THE novels are also of strikingly similar nocturnal origin: both resulted from episodes of lucid dreaming. Mary Shelley, that ghost-story summer in Geneva, trying to get to sleep one midnight, suddenly beheld the creature being brought to life, the images arising in her mind ''with a vividness far beyond the usual bounds of reverie.'' Walpole had awakened from a dream, ''of which, all I could remember was, that I had thought myself in an ancient castle . . . and that on the uppermost bannister of a great staircase I saw a gigantic hand in armour.''
In Walpole's novel, this hand shows up as the hand of Alfonso the Good, former Prince of Otranto and, despite his epithet, the castle's resident Badass. Alfonso, like Frankenstein's creature, is assembled from pieces - sable-plumed helmet, foot, leg, sword, all of them, like the hand, quite oversized - which fall from the sky or just materialize here and there about the castle grounds, relentless as Freud's slow return of the repressed. The activating agencies, again like those in ''Frankenstein,'' are non-mechanical. The final assembly of ''the form of Alfonso, dilated to an immense magnitude,'' is achieved through supernatural means: a family curse, and the intercession of Otranto's patron saint.

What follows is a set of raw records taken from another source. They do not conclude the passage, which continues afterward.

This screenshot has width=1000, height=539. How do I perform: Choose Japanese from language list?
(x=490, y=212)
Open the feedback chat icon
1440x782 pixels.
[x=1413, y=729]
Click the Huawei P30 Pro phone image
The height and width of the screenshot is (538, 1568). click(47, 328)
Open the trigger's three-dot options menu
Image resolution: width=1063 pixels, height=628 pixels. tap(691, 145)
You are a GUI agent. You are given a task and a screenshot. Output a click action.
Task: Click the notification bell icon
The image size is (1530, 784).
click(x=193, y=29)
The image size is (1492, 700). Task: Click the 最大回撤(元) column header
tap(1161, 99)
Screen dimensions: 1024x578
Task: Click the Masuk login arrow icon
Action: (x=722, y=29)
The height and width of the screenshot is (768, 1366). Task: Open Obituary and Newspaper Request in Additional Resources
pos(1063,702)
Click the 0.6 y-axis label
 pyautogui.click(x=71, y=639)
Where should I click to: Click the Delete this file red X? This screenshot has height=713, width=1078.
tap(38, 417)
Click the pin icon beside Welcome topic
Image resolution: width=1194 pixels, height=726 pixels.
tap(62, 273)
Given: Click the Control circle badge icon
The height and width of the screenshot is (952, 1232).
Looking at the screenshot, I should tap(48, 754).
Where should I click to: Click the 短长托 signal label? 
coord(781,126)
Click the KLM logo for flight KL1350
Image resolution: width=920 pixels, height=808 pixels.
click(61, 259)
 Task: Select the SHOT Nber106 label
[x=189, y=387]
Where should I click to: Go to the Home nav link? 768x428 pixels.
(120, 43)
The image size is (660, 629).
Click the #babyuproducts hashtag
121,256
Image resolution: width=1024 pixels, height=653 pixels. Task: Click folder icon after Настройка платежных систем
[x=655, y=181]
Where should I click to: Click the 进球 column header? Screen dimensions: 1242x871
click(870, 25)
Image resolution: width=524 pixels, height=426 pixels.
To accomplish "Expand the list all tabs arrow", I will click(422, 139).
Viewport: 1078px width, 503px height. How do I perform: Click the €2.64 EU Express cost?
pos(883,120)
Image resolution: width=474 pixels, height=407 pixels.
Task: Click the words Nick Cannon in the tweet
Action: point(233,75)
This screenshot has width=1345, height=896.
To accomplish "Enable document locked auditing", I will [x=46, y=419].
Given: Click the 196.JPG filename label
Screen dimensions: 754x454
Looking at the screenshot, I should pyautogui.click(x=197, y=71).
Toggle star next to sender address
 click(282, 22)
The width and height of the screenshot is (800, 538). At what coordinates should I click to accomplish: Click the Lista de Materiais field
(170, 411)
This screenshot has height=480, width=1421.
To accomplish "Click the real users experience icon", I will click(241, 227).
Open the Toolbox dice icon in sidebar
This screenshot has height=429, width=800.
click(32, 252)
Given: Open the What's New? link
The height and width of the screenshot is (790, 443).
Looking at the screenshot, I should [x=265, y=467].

The craze for Gothic fiction after ''The Castle of Otranto'' was grounded, I suspect, in deep and religious yearnings for that earlier mythical time which had come to be known as the Age of Miracles. In ways more and less literal, folks in the 18th century believed that once upon a time all kinds of things had been possible which were no longer so. Giants, dragons, spells. The laws of nature had not been so strictly formulated back then. What had once been true working magic had, by the Age of Reason, degenerated into mere machinery. Blake's dark Satanic mills represented an old magic that, like Satan, had fallen from grace. As religion was being more and more secularized into Deism and nonbelief, the abiding human hunger for evidence of God and afterlife, for salvation - bodily resurrection, if possible - remained. The Methodist movement and the American Great Awakening were only two sectors on a broad front of resistance to the Age of Reason, a front which included Radicalism and Freemasonry as well as Luddites and the Gothic novel. Each in its way expressed the same profound unwillingness to give up elements of faith, however ''irrational,'' to an emerging technopolitical order that might or might not know what it was doing. ''Gothic'' became code for ''medieval,'' and that has remained code for ''miraculous,'' on through Pre-Raphaelites, turn-of-the-century tarot cards, space opera in the pulps and the comics, down to ''Star Wars'' and contemporary tales of sword and sorcery.